[[ RECORDS FOR THE TASK, beginning ]]
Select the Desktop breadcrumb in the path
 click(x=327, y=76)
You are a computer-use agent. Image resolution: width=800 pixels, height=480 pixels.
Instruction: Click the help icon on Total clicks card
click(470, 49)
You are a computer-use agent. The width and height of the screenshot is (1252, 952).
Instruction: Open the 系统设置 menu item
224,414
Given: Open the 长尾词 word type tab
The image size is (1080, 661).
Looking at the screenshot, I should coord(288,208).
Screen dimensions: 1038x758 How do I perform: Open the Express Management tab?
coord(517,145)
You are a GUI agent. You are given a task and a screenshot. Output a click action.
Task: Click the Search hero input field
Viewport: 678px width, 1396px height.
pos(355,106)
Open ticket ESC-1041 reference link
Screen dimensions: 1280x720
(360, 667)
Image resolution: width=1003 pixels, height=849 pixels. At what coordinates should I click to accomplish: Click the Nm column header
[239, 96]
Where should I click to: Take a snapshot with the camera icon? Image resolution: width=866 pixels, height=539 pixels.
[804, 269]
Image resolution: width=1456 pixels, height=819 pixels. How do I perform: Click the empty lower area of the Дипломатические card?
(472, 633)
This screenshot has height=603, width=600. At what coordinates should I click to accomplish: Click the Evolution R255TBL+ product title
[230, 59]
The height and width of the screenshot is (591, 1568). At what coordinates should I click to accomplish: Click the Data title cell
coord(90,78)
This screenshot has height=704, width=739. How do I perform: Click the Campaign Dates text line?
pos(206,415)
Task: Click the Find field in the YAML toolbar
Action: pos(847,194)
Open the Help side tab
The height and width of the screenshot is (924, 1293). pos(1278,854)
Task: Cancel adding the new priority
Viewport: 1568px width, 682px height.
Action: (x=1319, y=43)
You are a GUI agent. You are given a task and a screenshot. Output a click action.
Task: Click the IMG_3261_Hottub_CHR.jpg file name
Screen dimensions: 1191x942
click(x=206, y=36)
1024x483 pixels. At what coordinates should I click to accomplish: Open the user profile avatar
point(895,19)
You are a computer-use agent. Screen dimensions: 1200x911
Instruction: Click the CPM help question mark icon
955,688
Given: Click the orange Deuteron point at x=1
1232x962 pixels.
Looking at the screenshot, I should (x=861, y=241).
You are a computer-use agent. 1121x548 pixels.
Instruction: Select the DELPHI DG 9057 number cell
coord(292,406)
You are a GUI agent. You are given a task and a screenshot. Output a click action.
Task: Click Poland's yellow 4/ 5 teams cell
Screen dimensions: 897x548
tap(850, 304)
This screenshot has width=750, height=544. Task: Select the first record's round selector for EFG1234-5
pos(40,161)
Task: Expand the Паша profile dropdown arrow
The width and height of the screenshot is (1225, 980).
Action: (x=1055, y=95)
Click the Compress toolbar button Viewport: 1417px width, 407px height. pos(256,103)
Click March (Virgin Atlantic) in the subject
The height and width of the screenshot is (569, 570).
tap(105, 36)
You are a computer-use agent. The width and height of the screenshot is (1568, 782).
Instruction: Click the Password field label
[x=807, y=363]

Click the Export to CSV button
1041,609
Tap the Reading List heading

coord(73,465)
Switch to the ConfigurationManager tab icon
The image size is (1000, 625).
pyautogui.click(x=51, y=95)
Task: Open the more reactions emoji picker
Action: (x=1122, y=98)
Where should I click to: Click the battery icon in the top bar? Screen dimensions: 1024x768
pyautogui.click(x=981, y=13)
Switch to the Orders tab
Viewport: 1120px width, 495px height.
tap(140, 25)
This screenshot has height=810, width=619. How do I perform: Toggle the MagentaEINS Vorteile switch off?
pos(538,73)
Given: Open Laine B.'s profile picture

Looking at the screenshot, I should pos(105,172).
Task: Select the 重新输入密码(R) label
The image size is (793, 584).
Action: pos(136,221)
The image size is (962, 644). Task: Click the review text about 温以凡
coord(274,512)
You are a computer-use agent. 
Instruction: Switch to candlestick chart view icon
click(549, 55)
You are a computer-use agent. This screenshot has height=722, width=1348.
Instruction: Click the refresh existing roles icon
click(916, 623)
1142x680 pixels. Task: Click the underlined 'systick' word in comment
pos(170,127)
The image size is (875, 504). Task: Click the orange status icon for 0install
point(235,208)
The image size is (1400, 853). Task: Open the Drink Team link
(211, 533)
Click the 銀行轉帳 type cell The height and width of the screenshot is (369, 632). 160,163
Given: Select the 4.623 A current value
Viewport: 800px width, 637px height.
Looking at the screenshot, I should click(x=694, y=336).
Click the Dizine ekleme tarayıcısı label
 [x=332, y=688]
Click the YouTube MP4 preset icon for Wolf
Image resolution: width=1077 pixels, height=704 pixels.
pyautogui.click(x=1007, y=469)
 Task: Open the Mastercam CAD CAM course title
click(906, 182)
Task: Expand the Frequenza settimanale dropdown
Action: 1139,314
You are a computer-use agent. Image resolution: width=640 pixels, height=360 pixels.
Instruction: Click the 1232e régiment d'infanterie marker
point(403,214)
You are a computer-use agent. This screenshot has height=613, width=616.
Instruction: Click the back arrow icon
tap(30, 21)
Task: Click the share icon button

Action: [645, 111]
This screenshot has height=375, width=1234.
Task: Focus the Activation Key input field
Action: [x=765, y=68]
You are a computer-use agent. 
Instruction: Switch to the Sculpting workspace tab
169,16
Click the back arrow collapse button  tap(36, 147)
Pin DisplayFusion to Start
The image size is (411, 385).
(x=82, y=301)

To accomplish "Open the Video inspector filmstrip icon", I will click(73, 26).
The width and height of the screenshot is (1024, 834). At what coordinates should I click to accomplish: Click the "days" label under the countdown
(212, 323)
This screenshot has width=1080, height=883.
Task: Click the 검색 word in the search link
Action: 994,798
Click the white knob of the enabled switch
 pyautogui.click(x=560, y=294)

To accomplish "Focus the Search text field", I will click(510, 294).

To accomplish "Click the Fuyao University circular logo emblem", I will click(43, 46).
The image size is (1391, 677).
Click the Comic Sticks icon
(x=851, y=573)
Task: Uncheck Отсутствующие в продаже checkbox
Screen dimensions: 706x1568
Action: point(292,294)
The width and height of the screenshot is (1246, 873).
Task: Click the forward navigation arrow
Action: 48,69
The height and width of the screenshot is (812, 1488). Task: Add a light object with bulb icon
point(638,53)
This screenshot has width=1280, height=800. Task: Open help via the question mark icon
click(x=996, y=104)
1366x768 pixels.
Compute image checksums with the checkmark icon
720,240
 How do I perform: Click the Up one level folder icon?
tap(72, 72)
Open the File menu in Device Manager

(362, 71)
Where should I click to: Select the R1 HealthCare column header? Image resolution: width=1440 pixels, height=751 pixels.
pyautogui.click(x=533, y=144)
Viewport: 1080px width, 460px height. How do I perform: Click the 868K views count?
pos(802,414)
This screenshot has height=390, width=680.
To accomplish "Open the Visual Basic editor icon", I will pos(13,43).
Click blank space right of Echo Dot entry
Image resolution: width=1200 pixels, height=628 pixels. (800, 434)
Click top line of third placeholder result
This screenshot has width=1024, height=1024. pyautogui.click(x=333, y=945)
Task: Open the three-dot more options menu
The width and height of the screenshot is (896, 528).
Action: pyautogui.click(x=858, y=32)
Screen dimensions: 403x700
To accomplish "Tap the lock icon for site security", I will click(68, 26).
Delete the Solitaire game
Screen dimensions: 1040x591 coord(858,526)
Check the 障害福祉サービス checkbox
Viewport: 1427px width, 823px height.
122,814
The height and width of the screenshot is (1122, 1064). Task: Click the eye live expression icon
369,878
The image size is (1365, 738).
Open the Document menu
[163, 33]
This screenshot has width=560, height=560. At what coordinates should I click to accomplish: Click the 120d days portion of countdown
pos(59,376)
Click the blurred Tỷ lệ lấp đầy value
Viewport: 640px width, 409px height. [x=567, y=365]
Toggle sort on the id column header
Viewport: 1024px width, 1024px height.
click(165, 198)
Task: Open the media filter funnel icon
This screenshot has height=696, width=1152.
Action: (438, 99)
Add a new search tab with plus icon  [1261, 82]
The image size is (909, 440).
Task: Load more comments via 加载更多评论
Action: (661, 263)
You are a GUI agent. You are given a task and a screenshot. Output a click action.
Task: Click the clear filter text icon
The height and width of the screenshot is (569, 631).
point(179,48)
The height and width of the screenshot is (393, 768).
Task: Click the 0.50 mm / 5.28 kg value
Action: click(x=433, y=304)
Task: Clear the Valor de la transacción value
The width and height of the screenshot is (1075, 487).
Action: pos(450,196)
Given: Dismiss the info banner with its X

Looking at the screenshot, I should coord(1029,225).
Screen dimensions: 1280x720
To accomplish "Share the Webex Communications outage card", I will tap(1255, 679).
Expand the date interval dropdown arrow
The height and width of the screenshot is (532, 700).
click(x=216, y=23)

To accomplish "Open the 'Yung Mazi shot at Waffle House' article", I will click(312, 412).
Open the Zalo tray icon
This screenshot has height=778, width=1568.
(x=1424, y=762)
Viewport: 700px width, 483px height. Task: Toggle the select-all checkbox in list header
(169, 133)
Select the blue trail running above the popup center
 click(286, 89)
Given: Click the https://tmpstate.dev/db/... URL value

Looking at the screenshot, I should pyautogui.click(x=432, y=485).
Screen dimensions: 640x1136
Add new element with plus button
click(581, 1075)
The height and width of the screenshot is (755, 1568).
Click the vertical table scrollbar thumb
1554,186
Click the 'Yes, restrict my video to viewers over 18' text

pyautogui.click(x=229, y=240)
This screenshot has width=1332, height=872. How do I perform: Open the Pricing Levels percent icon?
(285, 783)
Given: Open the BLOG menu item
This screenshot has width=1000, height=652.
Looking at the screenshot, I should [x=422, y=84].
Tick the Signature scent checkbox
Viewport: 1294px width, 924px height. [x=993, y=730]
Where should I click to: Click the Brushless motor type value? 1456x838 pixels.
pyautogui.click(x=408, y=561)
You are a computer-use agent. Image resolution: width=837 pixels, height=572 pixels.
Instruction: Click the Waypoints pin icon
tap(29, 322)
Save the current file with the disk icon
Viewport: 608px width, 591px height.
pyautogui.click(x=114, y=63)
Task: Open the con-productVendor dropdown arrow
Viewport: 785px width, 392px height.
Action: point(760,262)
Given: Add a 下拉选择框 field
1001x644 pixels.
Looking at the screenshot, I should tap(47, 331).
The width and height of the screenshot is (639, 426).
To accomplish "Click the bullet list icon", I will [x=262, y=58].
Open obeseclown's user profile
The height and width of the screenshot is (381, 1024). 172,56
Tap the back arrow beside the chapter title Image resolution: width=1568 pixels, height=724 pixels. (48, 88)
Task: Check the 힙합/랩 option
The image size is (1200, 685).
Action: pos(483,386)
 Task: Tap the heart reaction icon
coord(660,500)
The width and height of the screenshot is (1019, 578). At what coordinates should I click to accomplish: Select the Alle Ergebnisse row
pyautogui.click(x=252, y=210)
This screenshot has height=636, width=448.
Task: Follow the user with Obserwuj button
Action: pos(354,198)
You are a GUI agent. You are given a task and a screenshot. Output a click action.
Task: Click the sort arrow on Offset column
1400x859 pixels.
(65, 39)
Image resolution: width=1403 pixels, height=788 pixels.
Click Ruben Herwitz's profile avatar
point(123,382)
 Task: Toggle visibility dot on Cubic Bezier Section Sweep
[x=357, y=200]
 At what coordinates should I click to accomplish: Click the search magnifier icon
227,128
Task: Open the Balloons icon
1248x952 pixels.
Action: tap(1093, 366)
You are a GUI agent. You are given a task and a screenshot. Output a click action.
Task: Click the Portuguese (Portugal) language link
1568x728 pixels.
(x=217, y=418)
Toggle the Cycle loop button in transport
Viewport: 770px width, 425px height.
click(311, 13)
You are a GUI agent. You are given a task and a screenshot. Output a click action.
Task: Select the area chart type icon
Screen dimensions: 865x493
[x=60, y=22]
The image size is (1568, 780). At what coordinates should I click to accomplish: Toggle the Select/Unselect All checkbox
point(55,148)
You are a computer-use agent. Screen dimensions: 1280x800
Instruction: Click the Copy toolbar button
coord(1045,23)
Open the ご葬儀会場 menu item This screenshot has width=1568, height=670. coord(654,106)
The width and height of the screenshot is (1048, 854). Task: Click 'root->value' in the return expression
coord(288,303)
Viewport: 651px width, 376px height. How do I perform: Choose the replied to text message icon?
[[ RECORDS FOR THE TASK, end ]]
## WHAT TO WORK ON
Retype, exactly and in full, the lines above from the one containing "Screen dimensions: 706x1568" through the one containing "Task: Open the media filter funnel icon".

## TASK OUTPUT
Screen dimensions: 706x1568
Action: point(292,294)
The width and height of the screenshot is (1246, 873).
Task: Click the forward navigation arrow
Action: 48,69
The height and width of the screenshot is (812, 1488). Task: Add a light object with bulb icon
point(638,53)
This screenshot has width=1280, height=800. Task: Open help via the question mark icon
click(x=996, y=104)
1366x768 pixels.
Compute image checksums with the checkmark icon
720,240
 How do I perform: Click the Up one level folder icon?
tap(72, 72)
Open the File menu in Device Manager

(362, 71)
Where should I click to: Select the R1 HealthCare column header? Image resolution: width=1440 pixels, height=751 pixels.
pyautogui.click(x=533, y=144)
Viewport: 1080px width, 460px height. How do I perform: Click the 868K views count?
pos(802,414)
This screenshot has height=390, width=680.
To accomplish "Open the Visual Basic editor icon", I will pos(13,43).
Click blank space right of Echo Dot entry
Image resolution: width=1200 pixels, height=628 pixels. (800, 434)
Click top line of third placeholder result
This screenshot has width=1024, height=1024. pyautogui.click(x=333, y=945)
Task: Open the three-dot more options menu
The width and height of the screenshot is (896, 528).
Action: pyautogui.click(x=858, y=32)
Screen dimensions: 403x700
To accomplish "Tap the lock icon for site security", I will click(68, 26).
Delete the Solitaire game
Screen dimensions: 1040x591 coord(858,526)
Check the 障害福祉サービス checkbox
Viewport: 1427px width, 823px height.
122,814
The height and width of the screenshot is (1122, 1064). Task: Click the eye live expression icon
369,878
The image size is (1365, 738).
Open the Document menu
[163, 33]
This screenshot has width=560, height=560. At what coordinates should I click to accomplish: Click the 120d days portion of countdown
pos(59,376)
Click the blurred Tỷ lệ lấp đầy value
Viewport: 640px width, 409px height. [x=567, y=365]
Toggle sort on the id column header
Viewport: 1024px width, 1024px height.
click(165, 198)
Task: Open the media filter funnel icon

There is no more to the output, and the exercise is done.